I love Sunday mornings.  It might be my favorite part of any day.  I especially like it when Ryan is home and not working, because we curl up on the couch under a blanket, sip coffee, eat breakfast, and he lets me read him things I find of interest while I peruse the Huffington Post.  Even if he doesn't find them as interesting or sometimes infuriating as I do, he pretends well.  This morning I found this gem.  As I read these out loud to Ryan, we both decided we do about three of those things in different variations than the article depicts, and then talked about a few other things we could think of if we made our own list.

We went about our day after that, going on a hike, I helped Ryan haul some firewood, normal household chores, but that article kept coming back to the forefront of my mind while we had this normal day together.  I began to think about how many articles I see on the regular about how couples irritate, annoy, anger, each other and how to fix it.  I am completely aware relationships are far from perfect for anyone, they take work, daily work, but I commonly see articles expressing the negatives and not really celebrating the positive, the day to day.  So, I have decided to make my own list.  Not a list of what Ryan and I do to annoy each other, but just a few of the many reasons I love him and how he's made me smile in the last 48 hours.

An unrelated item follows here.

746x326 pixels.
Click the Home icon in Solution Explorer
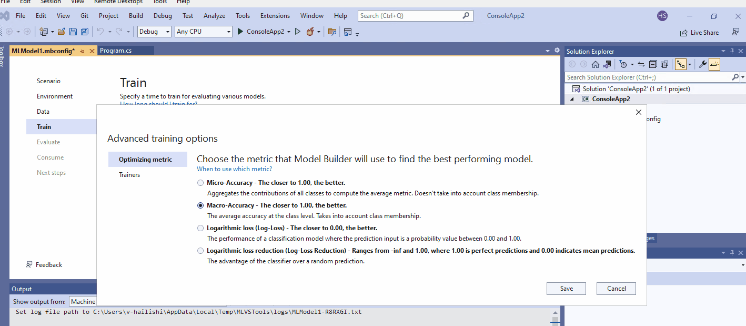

1.  When we decided to grab a very quick lunch in between all the other things we decided to do on Saturday, and we unwrapped our corn dogs and mine was burnt, he took it out of my hand and gave me his non-burnt corn dog.

2.  Instead of watching Sports Center on Sunday morning, he tells me I can watch "Say Yes to the Dress", because he knows it's what I do every Sunday morning when he's at work, even though he doesn't say that.

3.  When I complain for the 25th time the light in my bathroom isn't working, he fixes it for the 25th time.

4.  He paints the ceiling in my shower yellow, one of my favorite colors, even though it's his least favorite color in the world, as a surprise for me.

5.    He rubs my back almost every single night knowing it helps me relax and puts me to sleep.

He continues to do all these small daily thoughtful things, even after I have grabbed Twizzlers out of hands on countless occassions and thrown them across the room, just because every time I do it he still has a look of surprise on his face that makes me laugh until I cry.  (Perhaps I need to work on doing more little things or him!)